Please print the following items word for word, every line of each item included.

== == ==

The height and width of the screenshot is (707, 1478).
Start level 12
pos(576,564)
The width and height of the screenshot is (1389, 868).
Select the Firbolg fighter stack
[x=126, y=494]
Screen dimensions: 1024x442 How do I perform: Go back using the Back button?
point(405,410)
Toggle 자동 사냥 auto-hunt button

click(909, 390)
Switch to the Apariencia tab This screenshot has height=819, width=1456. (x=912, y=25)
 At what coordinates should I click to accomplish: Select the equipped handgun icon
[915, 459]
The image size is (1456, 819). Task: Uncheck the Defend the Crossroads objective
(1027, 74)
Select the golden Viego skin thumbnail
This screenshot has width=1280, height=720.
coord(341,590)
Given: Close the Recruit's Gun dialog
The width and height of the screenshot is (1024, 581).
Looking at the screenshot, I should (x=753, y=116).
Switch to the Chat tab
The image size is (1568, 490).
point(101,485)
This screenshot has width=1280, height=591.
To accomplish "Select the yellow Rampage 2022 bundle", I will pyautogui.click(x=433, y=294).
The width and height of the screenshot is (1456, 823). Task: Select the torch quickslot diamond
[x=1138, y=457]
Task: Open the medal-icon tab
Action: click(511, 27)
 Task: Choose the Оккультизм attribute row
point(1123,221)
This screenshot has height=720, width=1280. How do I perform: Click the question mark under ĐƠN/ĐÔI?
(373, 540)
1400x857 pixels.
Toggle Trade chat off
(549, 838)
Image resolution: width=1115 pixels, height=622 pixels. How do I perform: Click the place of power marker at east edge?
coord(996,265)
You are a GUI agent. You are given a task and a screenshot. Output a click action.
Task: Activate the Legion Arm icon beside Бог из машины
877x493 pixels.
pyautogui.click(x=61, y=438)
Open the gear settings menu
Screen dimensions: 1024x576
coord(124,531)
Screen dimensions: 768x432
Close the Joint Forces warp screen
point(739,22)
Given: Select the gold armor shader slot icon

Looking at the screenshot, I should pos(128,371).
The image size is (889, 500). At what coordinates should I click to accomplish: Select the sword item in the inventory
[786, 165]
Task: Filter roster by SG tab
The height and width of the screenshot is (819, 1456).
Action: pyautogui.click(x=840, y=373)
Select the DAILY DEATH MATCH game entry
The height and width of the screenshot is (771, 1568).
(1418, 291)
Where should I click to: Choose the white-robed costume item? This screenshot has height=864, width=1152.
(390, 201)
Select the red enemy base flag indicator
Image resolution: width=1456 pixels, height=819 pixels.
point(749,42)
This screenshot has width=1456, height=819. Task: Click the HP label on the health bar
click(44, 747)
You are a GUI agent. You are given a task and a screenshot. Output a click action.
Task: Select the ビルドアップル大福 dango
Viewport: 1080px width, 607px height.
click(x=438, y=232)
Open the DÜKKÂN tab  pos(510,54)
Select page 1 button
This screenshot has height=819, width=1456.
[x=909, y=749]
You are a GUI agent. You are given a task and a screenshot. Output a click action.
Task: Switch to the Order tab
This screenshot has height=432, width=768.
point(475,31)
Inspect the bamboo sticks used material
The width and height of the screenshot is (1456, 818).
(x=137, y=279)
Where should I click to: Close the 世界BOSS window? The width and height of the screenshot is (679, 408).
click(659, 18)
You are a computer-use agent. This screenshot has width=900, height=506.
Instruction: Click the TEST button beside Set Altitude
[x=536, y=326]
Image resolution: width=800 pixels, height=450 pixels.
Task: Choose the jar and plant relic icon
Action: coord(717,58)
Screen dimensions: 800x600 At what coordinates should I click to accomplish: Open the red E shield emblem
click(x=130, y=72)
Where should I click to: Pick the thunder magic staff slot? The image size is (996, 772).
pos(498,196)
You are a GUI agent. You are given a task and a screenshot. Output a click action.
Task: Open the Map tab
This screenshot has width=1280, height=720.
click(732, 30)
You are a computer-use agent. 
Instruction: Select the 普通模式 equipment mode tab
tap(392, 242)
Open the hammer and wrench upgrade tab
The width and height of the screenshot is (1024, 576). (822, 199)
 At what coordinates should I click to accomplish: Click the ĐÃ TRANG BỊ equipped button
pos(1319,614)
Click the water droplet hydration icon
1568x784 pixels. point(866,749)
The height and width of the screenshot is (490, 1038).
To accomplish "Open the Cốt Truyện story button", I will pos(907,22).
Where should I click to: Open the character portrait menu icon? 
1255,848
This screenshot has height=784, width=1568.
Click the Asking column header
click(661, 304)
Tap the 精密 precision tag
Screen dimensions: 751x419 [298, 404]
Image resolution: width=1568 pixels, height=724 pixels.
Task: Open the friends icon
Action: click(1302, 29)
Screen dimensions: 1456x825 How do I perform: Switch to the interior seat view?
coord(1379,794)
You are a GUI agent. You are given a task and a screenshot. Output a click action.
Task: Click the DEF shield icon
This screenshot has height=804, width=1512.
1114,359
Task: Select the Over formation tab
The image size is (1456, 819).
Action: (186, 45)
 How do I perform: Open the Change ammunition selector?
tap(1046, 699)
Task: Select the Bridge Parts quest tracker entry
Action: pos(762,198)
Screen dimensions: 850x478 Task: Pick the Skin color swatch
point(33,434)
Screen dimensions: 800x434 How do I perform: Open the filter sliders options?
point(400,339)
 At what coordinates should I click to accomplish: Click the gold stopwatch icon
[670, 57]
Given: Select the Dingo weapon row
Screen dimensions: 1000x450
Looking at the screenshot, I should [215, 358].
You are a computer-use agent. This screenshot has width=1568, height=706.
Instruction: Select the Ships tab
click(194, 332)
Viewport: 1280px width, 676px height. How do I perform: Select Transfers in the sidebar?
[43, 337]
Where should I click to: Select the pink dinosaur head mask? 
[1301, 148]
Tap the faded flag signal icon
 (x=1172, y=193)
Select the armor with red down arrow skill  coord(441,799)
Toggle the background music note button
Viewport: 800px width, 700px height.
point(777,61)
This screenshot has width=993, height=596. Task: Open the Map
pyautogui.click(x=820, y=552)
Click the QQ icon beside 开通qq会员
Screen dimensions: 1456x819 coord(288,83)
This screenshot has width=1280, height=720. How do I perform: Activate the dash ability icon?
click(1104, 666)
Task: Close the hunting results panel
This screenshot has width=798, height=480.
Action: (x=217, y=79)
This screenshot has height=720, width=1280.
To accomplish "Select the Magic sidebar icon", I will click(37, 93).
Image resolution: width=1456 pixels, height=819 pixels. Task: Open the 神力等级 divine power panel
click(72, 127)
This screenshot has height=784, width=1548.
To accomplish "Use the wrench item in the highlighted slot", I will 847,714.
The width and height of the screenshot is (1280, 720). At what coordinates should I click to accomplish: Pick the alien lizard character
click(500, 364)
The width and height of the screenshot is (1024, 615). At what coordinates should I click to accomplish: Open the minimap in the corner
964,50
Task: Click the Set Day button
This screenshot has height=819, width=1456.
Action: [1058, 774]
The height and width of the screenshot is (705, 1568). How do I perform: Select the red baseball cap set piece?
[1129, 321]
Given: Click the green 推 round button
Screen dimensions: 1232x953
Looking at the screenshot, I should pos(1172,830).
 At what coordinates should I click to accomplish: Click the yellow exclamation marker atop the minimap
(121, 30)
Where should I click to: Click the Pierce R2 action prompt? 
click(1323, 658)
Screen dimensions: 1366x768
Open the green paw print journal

== == ==

THE SOLUTION.
The height and width of the screenshot is (707, 1478).
Start level 12
pos(576,564)
The width and height of the screenshot is (1389, 868).
Select the Firbolg fighter stack
[x=126, y=494]
Screen dimensions: 1024x442 How do I perform: Go back using the Back button?
point(405,410)
Toggle 자동 사냥 auto-hunt button

click(909, 390)
Switch to the Apariencia tab This screenshot has height=819, width=1456. (x=912, y=25)
 At what coordinates should I click to accomplish: Select the equipped handgun icon
[915, 459]
The image size is (1456, 819). Task: Uncheck the Defend the Crossroads objective
(1027, 74)
Select the golden Viego skin thumbnail
This screenshot has width=1280, height=720.
coord(341,590)
Given: Close the Recruit's Gun dialog
The width and height of the screenshot is (1024, 581).
Looking at the screenshot, I should (x=753, y=116).
Switch to the Chat tab
The image size is (1568, 490).
point(101,485)
This screenshot has width=1280, height=591.
To accomplish "Select the yellow Rampage 2022 bundle", I will pyautogui.click(x=433, y=294).
The width and height of the screenshot is (1456, 823). Task: Select the torch quickslot diamond
[x=1138, y=457]
Task: Open the medal-icon tab
Action: click(511, 27)
 Task: Choose the Оккультизм attribute row
point(1123,221)
This screenshot has height=720, width=1280. How do I perform: Click the question mark under ĐƠN/ĐÔI?
(373, 540)
1400x857 pixels.
Toggle Trade chat off
(549, 838)
Image resolution: width=1115 pixels, height=622 pixels. How do I perform: Click the place of power marker at east edge?
coord(996,265)
You are a GUI agent. You are given a task and a screenshot. Output a click action.
Task: Activate the Legion Arm icon beside Бог из машины
877x493 pixels.
pyautogui.click(x=61, y=438)
Open the gear settings menu
Screen dimensions: 1024x576
coord(124,531)
Screen dimensions: 768x432
Close the Joint Forces warp screen
point(739,22)
Given: Select the gold armor shader slot icon

Looking at the screenshot, I should pos(128,371).
The image size is (889, 500). At what coordinates should I click to accomplish: Select the sword item in the inventory
[786, 165]
Task: Filter roster by SG tab
The height and width of the screenshot is (819, 1456).
Action: pyautogui.click(x=840, y=373)
Select the DAILY DEATH MATCH game entry
The height and width of the screenshot is (771, 1568).
(1418, 291)
Where should I click to: Choose the white-robed costume item? This screenshot has height=864, width=1152.
(390, 201)
Select the red enemy base flag indicator
Image resolution: width=1456 pixels, height=819 pixels.
point(749,42)
This screenshot has width=1456, height=819. Task: Click the HP label on the health bar
click(44, 747)
You are a GUI agent. You are given a task and a screenshot. Output a click action.
Task: Select the ビルドアップル大福 dango
Viewport: 1080px width, 607px height.
click(x=438, y=232)
Open the DÜKKÂN tab  pos(510,54)
Select page 1 button
This screenshot has height=819, width=1456.
[x=909, y=749]
You are a GUI agent. You are given a task and a screenshot. Output a click action.
Task: Switch to the Order tab
This screenshot has height=432, width=768.
point(475,31)
Inspect the bamboo sticks used material
The width and height of the screenshot is (1456, 818).
(x=137, y=279)
Where should I click to: Close the 世界BOSS window? The width and height of the screenshot is (679, 408).
click(659, 18)
You are a computer-use agent. This screenshot has width=900, height=506.
Instruction: Click the TEST button beside Set Altitude
[x=536, y=326]
Image resolution: width=800 pixels, height=450 pixels.
Task: Choose the jar and plant relic icon
Action: coord(717,58)
Screen dimensions: 800x600 At what coordinates should I click to accomplish: Open the red E shield emblem
click(x=130, y=72)
Where should I click to: Pick the thunder magic staff slot? The image size is (996, 772).
pos(498,196)
You are a GUI agent. You are given a task and a screenshot. Output a click action.
Task: Open the Map tab
This screenshot has width=1280, height=720.
click(732, 30)
You are a computer-use agent. 
Instruction: Select the 普通模式 equipment mode tab
tap(392, 242)
Open the hammer and wrench upgrade tab
The width and height of the screenshot is (1024, 576). (822, 199)
 At what coordinates should I click to accomplish: Click the ĐÃ TRANG BỊ equipped button
pos(1319,614)
Click the water droplet hydration icon
1568x784 pixels. point(866,749)
The height and width of the screenshot is (490, 1038).
To accomplish "Open the Cốt Truyện story button", I will pos(907,22).
Where should I click to: Open the character portrait menu icon? 
1255,848
This screenshot has height=784, width=1568.
Click the Asking column header
click(661, 304)
Tap the 精密 precision tag
Screen dimensions: 751x419 [298, 404]
Image resolution: width=1568 pixels, height=724 pixels.
Task: Open the friends icon
Action: click(1302, 29)
Screen dimensions: 1456x825 How do I perform: Switch to the interior seat view?
coord(1379,794)
You are a GUI agent. You are given a task and a screenshot. Output a click action.
Task: Click the DEF shield icon
This screenshot has height=804, width=1512.
1114,359
Task: Select the Over formation tab
The image size is (1456, 819).
Action: (186, 45)
 How do I perform: Open the Change ammunition selector?
tap(1046, 699)
Task: Select the Bridge Parts quest tracker entry
Action: pos(762,198)
Screen dimensions: 850x478 Task: Pick the Skin color swatch
point(33,434)
Screen dimensions: 800x434 How do I perform: Open the filter sliders options?
point(400,339)
 At what coordinates should I click to accomplish: Click the gold stopwatch icon
[670, 57]
Given: Select the Dingo weapon row
Screen dimensions: 1000x450
Looking at the screenshot, I should [215, 358].
You are a computer-use agent. This screenshot has width=1568, height=706.
Instruction: Select the Ships tab
click(194, 332)
Viewport: 1280px width, 676px height. How do I perform: Select Transfers in the sidebar?
[43, 337]
Where should I click to: Select the pink dinosaur head mask? 
[1301, 148]
Tap the faded flag signal icon
 (x=1172, y=193)
Select the armor with red down arrow skill  coord(441,799)
Toggle the background music note button
Viewport: 800px width, 700px height.
point(777,61)
This screenshot has width=993, height=596. Task: Open the Map
pyautogui.click(x=820, y=552)
Click the QQ icon beside 开通qq会员
Screen dimensions: 1456x819 coord(288,83)
This screenshot has width=1280, height=720. How do I perform: Activate the dash ability icon?
click(1104, 666)
Task: Close the hunting results panel
This screenshot has width=798, height=480.
Action: (x=217, y=79)
This screenshot has height=720, width=1280.
To accomplish "Select the Magic sidebar icon", I will click(37, 93).
Image resolution: width=1456 pixels, height=819 pixels. Task: Open the 神力等级 divine power panel
click(72, 127)
This screenshot has height=784, width=1548.
To accomplish "Use the wrench item in the highlighted slot", I will 847,714.
The width and height of the screenshot is (1280, 720). At what coordinates should I click to accomplish: Pick the alien lizard character
click(500, 364)
The width and height of the screenshot is (1024, 615). At what coordinates should I click to accomplish: Open the minimap in the corner
964,50
Task: Click the Set Day button
This screenshot has height=819, width=1456.
Action: [1058, 774]
The height and width of the screenshot is (705, 1568). How do I perform: Select the red baseball cap set piece?
[1129, 321]
Given: Click the green 推 round button
Screen dimensions: 1232x953
Looking at the screenshot, I should pos(1172,830).
 At what coordinates should I click to accomplish: Click the yellow exclamation marker atop the minimap
(121, 30)
Where should I click to: Click the Pierce R2 action prompt? 
click(1323, 658)
Screen dimensions: 1366x768
Open the green paw print journal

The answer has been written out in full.